Long ago, when the rainforests of the Malay Peninsula still whispered secrets to the wind and rivers sang lullabies to the moon, there flowed a quiet stream known as the Gombak River. It wound through emerald hills and thick jungle, its waters clear as glass and cool as morning shadow. The villagers who lived near its banks believed the river was alive—not with fish or frogs, but with spirit.
They said that deep beneath the surface, where sunlight danced like gold coins, lived a guardian: a girl made of water and moonlight, with hair like riverweed and eyes that shimmered like pebbles kissed by the tide. Her name was Dayang Bulan, the Moon Maiden, and she had watched over the Gombak for as long as the oldest banyan tree could remember.
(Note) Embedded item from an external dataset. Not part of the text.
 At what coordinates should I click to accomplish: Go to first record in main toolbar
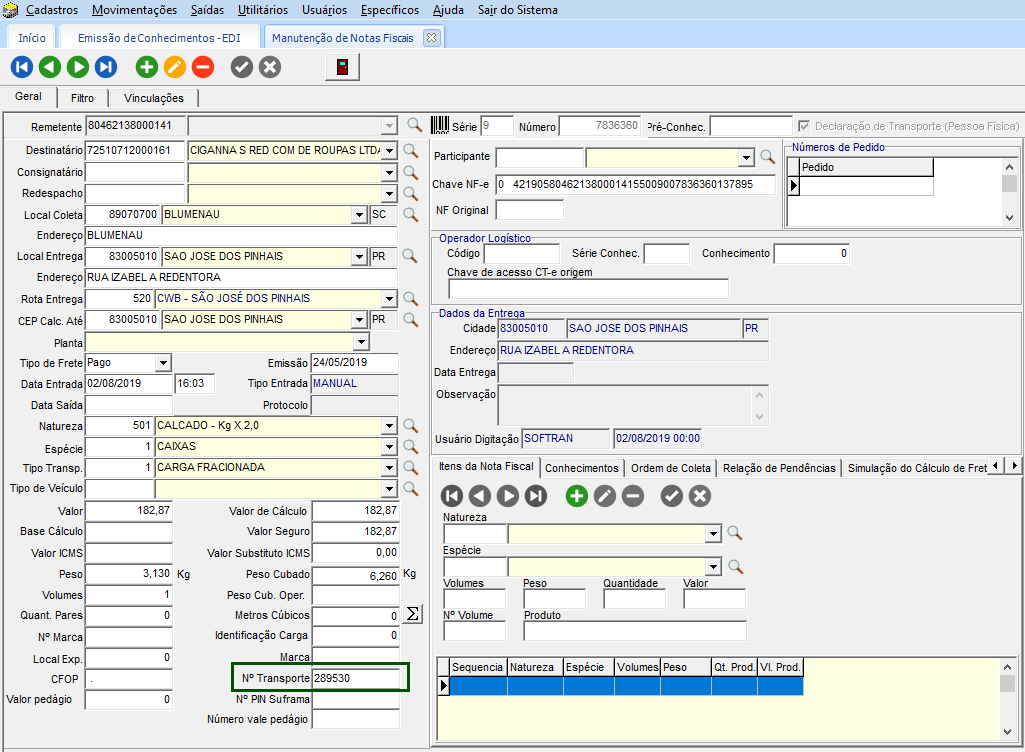pyautogui.click(x=22, y=67)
But no one had seen her in over a hundred years.
In a small village nestled between the jungle and the river, lived a curious twelve-year-old girl named Aina. She wasn’t the strongest, nor the fastest, but she had a heart full of questions and a mind sharper than a kris blade. While other children played congkak or chased fireflies, Aina wandered the riverbank, collecting smooth stones and listening to the hush of the water.
“Why do the elders say the river sings at night?” she asked her grandmother one evening, as they sat beneath the ketapang tree, the sky painted in twilight.
Grandma stirred her tea slowly. “Because it remembers, child. It remembers Dayang Bulan.”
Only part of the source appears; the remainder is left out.